The occlusion culling test is fast, because it only needs to check a single boolean (or, if the parts are not sorted perfectly, compare two integers). The frustum culling is fast as it only needs a small number of comparisons (and is usually easy to implement). Furthermore, during the recursion, the new bounds of the projected view window can also be computed in constant time.

One nice thing about this rendering method is that it entirely removes the need for perspective projection. You only need to implement the frustum culling test and how the projected view window bounds change during the recursion. For some scene graphs, including the octree, these operations can be performed with only additions, subtractions and bit shifts. (Btw. this method effectively performs a long tail division, which is used to create the perspective projection.)

I suspect that the Atomontage Engine is also using this sorting approach.

(The images were made using ipe and pdftocairo.)

A proposal of a UD like algorithm

This is a repost of my guestpost originally posted on chorasimilarity’s blog.


I designed an algorithm that, given an octree and a location within that octree can compute the cubemap at that location. The algorithm kind of raytraces each face of the cubemap, but does this in such a way that multiple rays are traced simultaneously (aka. mass connected processing).
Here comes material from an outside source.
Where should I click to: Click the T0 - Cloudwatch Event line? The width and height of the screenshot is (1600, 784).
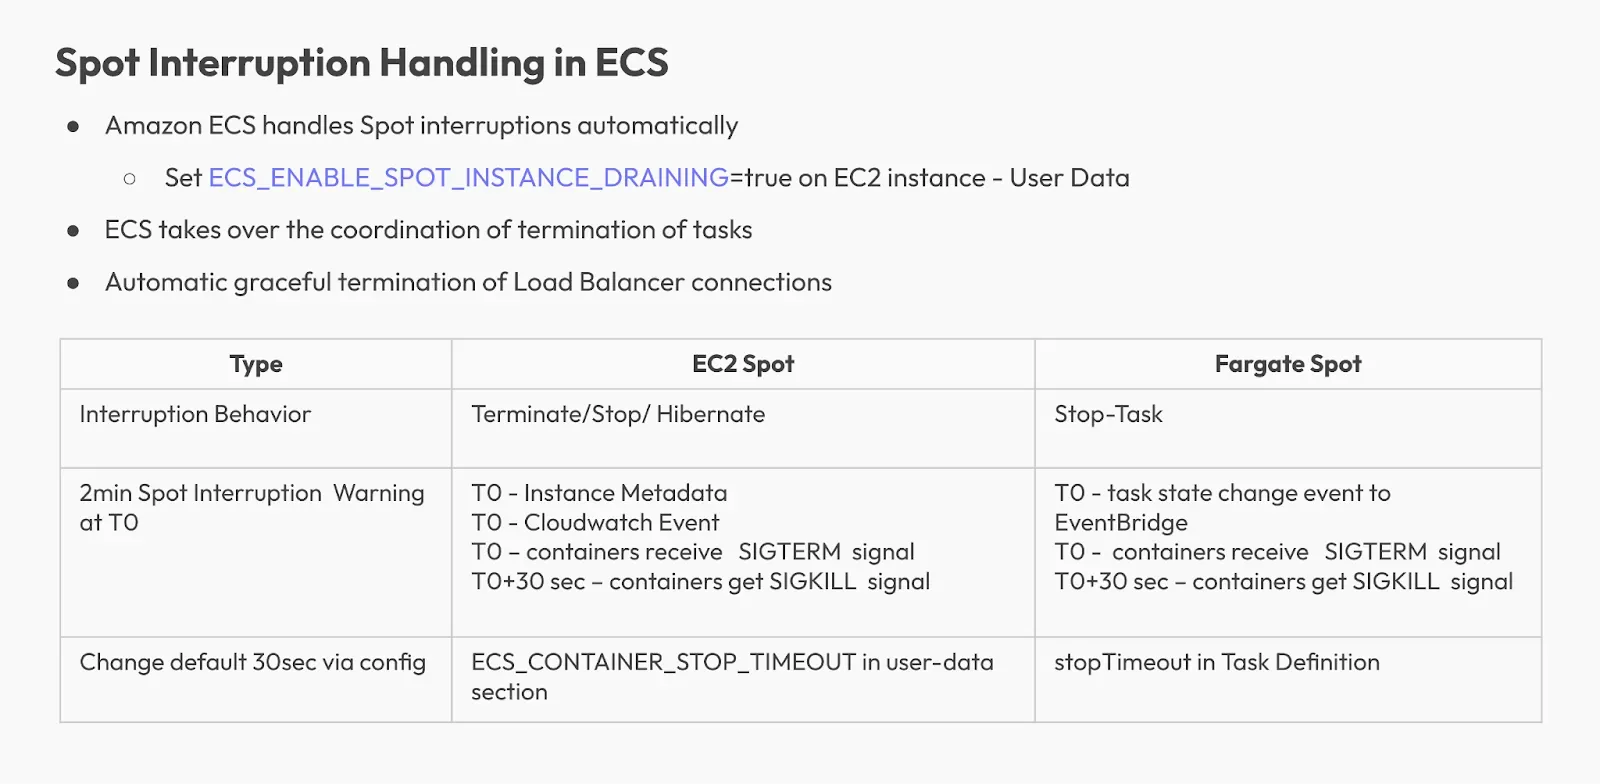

The faces of the cubemap are axis-aligned, which allows us to use linear interpolation rather than perspective correct interpolation (which includes 2 multiplications and a division). Because of this linear interpolation, the algorithm only needs integer additions, subtractions, and multiplications by a power of two (aka. bitshifts).
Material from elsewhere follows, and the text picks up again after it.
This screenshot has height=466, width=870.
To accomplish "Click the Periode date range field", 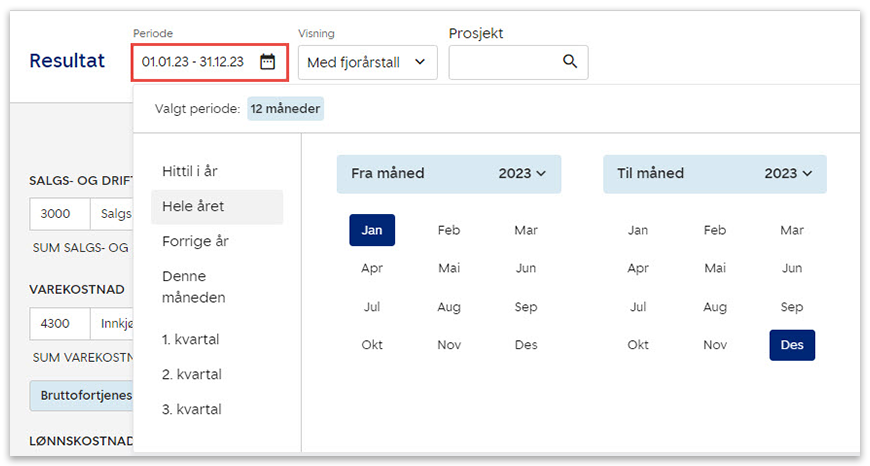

For a more thorough explanation of the algorithm please read the Article.

I’ve also written a partial implementation of the algorithm, available at Git-hub, which renders the positive z plane of the cubemap. It currently does so at 2 fps, which, considering I did not yet put effort in optimization and screen space occlusion is not yet implemented, seems promising. The data is still fully loaded into memory at startup. As background I render a fixed cubemap.

Due to space considerations, not all models have been uploaded to git-hub, but a small low-resolution model is available, such that after compiling the code, you can at least see something. The code is rather messy as it is still in an experimental state.